The conformation-independent structural comparison tool ProSMART (Procrustes Structural Matching Alignment and Restraints Tool) is designed to allow fast but detailed comparative analysis of macromolecular structures in the presence of conformational changes. ProSMART is suited to the analysis of the structural conservation of local backbone and side chains in a wide variety of scenarios: the method is sensitive enough to allow identification of subtle dissimilarities between structures sharing high sequence homology, whilst being versatile enough to scale to the identification of surprising local similarities between more distantly related structures.

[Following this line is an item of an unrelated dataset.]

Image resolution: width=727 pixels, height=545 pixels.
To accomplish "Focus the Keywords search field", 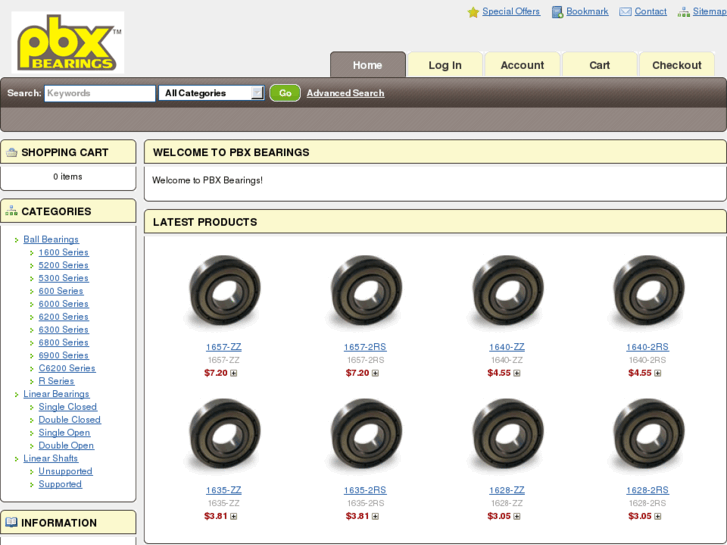I will pyautogui.click(x=99, y=93).
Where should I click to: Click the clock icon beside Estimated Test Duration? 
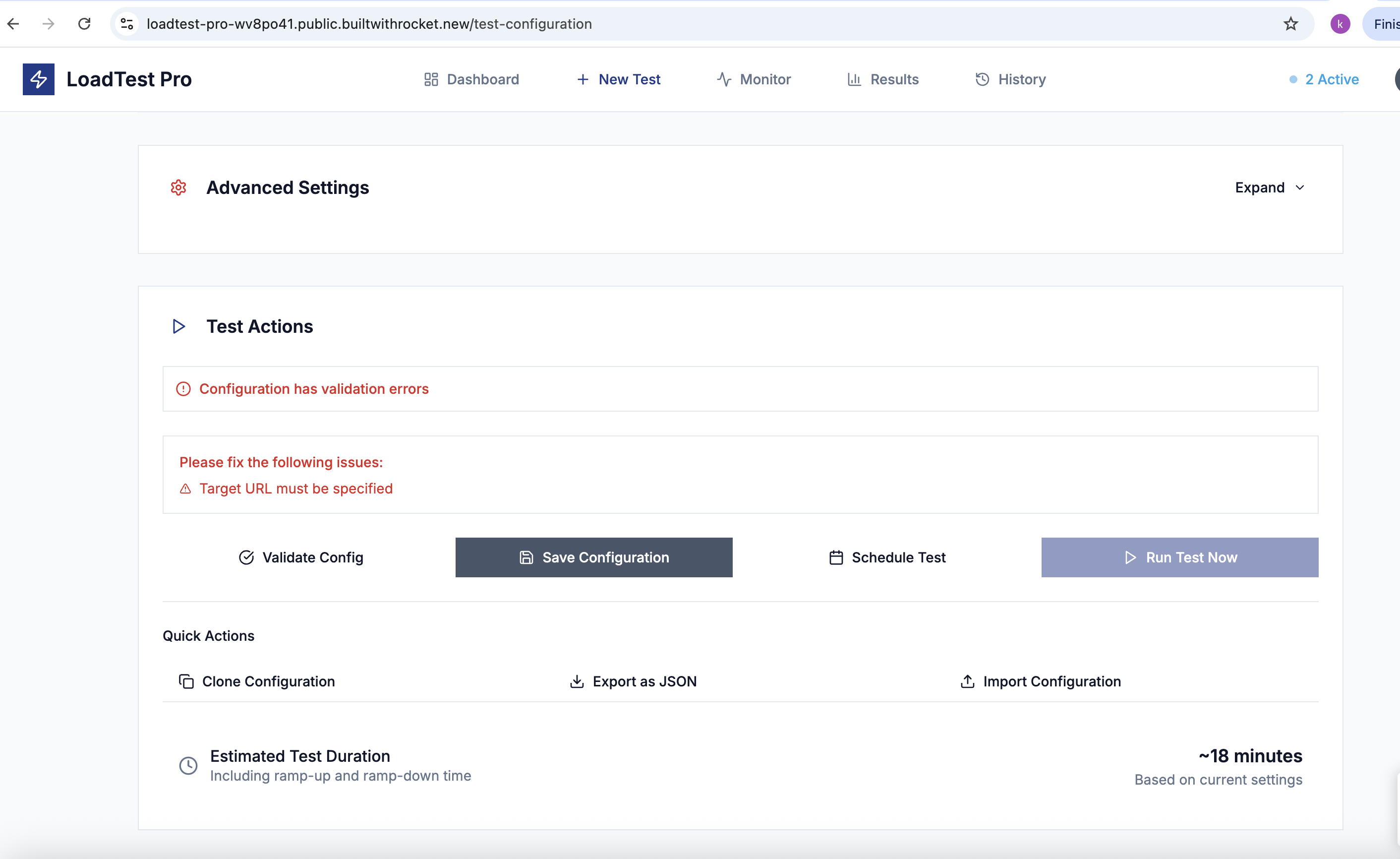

ProSMART compares local structures using n-residue backbone fragments. These constructs allow comparisons to be performed at a chosen level of structural resolution or at multiple resolutions (note that this does not refer to crystallographic resolution, but rather to the level of structural detail). In contrast with most other features (e.g. SSEs) there is potential for structural resolution to be chosen in a relatively smooth fashion, since the fragment length may be selected as desired. In more detailed studies, a multi-resolution analysis may be performed by considering a variety of fragment lengths. This can provide useful and complementary insight regarding conformational differences between the compared models, allowing a rich breadth of information to obtained that may be used to more closely examine the nature of any observed (dis)similarities. For example, choosing a short fragment length (3–5 residues) results in performing analyses at a high level of structural resolution, which could be useful for the highly sensitive analysis of local backbone curvature in hinge regions. In contrast, choosing a long fragment length (>9 residues) would operate closer to the secondary-structure level, smoothing out any finer details and providing a more stable lower resolution view, whilst being more affected by larger conformational differences between the compared structures. Default analysis would typically be performed using intermediate fragment lengths (7–9 residues), offering a reasonable tradeoff between sensitivity, stability and conformation-independence.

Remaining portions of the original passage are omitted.